• WRITTEN REQUEST A:
Quote the entries below word for word, every one of them, leaving out the pictures.

• SELECTED PASSAGE:
The value of the derivative or derivatives underlying the economic terms of the notes is derived from internal pricing models of our
affiliates. These models are dependent on inputs such as the traded market prices of comparable derivative instruments and on
various other inputs, some of which are market-observable, and which can include volatility, dividend rates, interest rates and other
factors, as well as assumptions about future market events and/or environments. Accordingly, the estimated value of the notes is
determined when the terms of the notes are set based on market conditions and other relevant factors and assumptions existing at
that time.
The estimated value of the notes does not represent future values of the notes and may differ from others' estimates. Different
pricing models and assumptions could provide valuations for the notes that are greater than or less than the estimated value of
the notes. In addition, market conditions and other relevant factors in the future may change, and any assumptions may prove to
be incorrect. On future dates, the value of the notes could change significantly based on, among other things, changes in market
conditions, our or JPMorgan Chase & Co.'s creditworthiness, interest rate movements and other relevant factors, which may impact
the price, if any, at which JPMS would be willing to buy notes from you in secondary market transactions.
The estimated value of the notes will be lower than the original issue price of the notes because costs associated with selling,
structuring and hedging the notes are included in the original issue price of the notes. These costs include the selling commissions
paid to JPMS and other affiliated or unaffiliated dealers, the projected profits, if any, that our affiliates expect to realize for assuming
risks inherent in hedging our obligations under the notes and the estimated cost of hedging our obligations under the notes.
Because hedging our obligations entails risk and may be influenced by market forces beyond our control, this hedging may result
in a profit that is more or less than expected, or it may result in a loss. A portion of the profits, if any, realized in hedging our
obligations under the notes may be allowed to other affiliated or unaffiliated dealers, and we or one or more of our affiliates will
retain any remaining hedging profits. See "Selected Risk Considerations - The Estimated Value of the Notes Will Be Lower Than
the Original Issue Price (Price to Public) of the Notes" in this pricing supplement.
PS-10 | Structured Investments
Uncapped Buffered Return Enhanced Notes Linked to the S&P 500®
Futures Excess Return Index
Secondary Market Prices of the Notes
For information about factors that will impact any secondary market prices of the notes, see "Risk Factors - Risks Relating to the
Estimated Value and Secondary Market Prices of the Notes - Secondary market prices of the notes will be impacted by many
economic and market factors" in the accompanying product supplement. In addition, we generally expect that some of the costs
included in the original issue price of the notes will be partially paid back to you in connection with any repurchases of your notes
by JPMS in an amount that will decline to zero over an initial predetermined period. These costs can include selling commissions,
projected hedging profits, if any, and, in some circumstances, estimated hedging costs and our internal secondary market funding
rates for structured debt issuances. This initial predetermined time period is intended to be the shorter of six months and one-half of
the stated term of the notes. The length of any such initial period reflects the structure of the notes, whether our affiliates expect to
earn a profit in connection with our hedging activities, the estimated costs of hedging the notes and when these costs are incurred,
as determined by our affiliates. See "Selected Risk Considerations - The Value of the Notes as Published by JPMS (and Which
May Be Reflected on Customer Account Statements) May Be Higher Than the Then-Current Estimated Value of the Notes for a
Limited Time Period" in this pricing supplement.

• WRITTEN REQUEST B:
Print the part of the passage on the estimated value of the notes from "The estimated value of the notes does" up to and including "secondary market transactions.", without changing a word.

• INFORMATION SHOWN:
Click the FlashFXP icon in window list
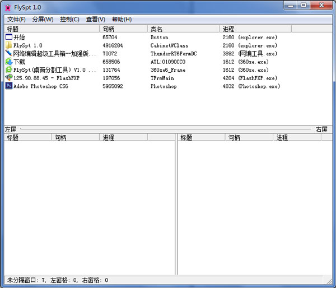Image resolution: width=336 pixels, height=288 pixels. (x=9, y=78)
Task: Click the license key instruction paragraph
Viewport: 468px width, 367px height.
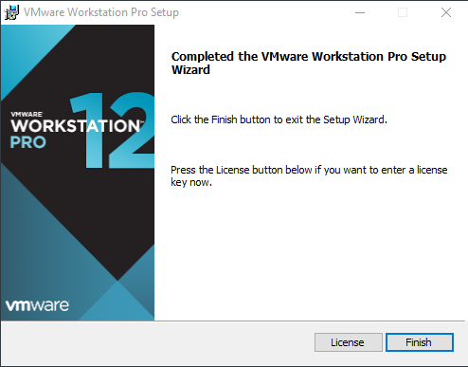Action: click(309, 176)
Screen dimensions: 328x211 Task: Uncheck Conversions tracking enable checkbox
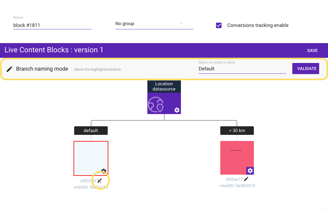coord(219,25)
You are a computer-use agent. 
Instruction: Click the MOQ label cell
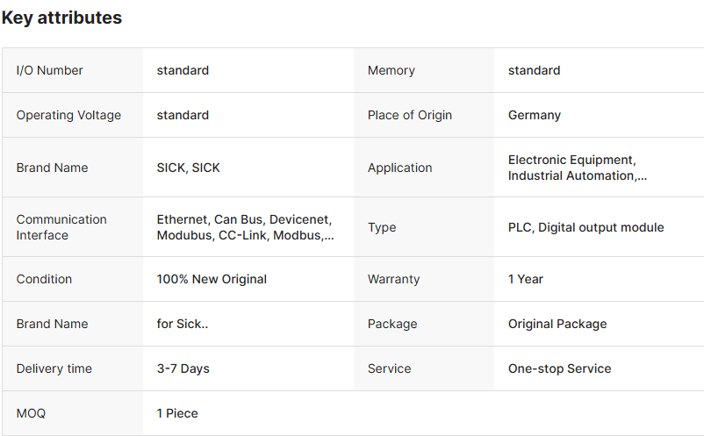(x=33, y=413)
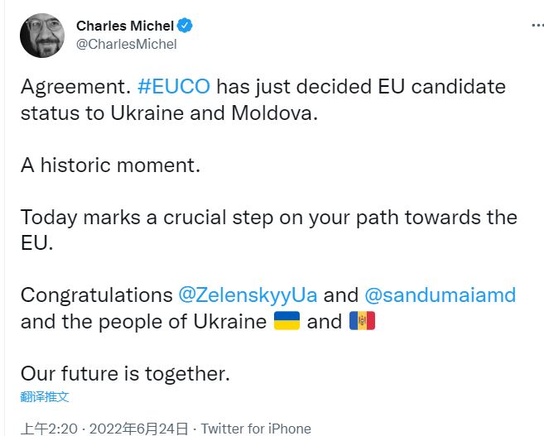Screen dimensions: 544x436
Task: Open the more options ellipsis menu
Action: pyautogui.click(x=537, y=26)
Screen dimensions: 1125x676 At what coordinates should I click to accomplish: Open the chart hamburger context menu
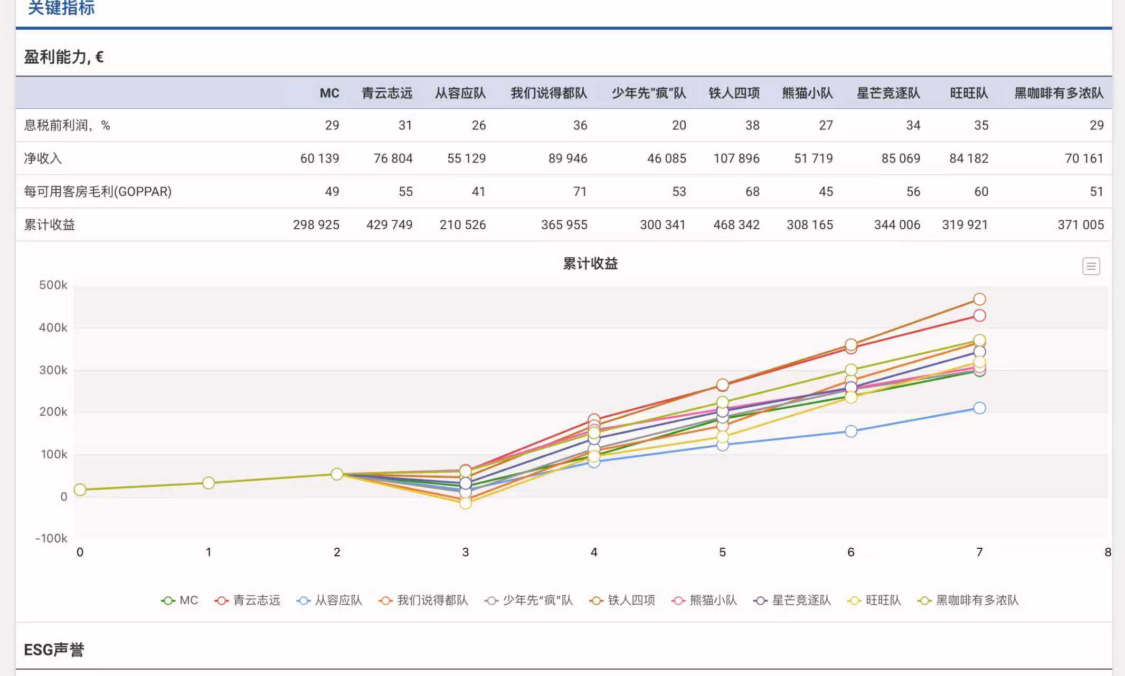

• TASK SOLUTION A:
Click the FlashFXP icon in window list
Image resolution: width=336 pixels, height=288 pixels. (x=9, y=78)
Task: Click the license key instruction paragraph
Viewport: 468px width, 367px height.
Action: click(309, 176)
Screen dimensions: 328x211 Task: Uncheck Conversions tracking enable checkbox
coord(219,25)
You are a computer-use agent. 
Instruction: Click the MOQ label cell
(x=33, y=413)
Screen dimensions: 544x436
Task: Open the more options ellipsis menu
Action: pyautogui.click(x=537, y=26)
Screen dimensions: 1125x676 At what coordinates should I click to accomplish: Open the chart hamburger context menu

• TASK SOLUTION B:
The estimated value of the notes does not represent future values of the notes and may differ from others' estimates. Different
pricing models and assumptions could provide valuations for the notes that are greater than or less than the estimated value of
the notes. In addition, market conditions and other relevant factors in the future may change, and any assumptions may prove to
be incorrect. On future dates, the value of the notes could change significantly based on, among other things, changes in market
conditions, our or JPMorgan Chase & Co.'s creditworthiness, interest rate movements and other relevant factors, which may impact
the price, if any, at which JPMS would be willing to buy notes from you in secondary market transactions.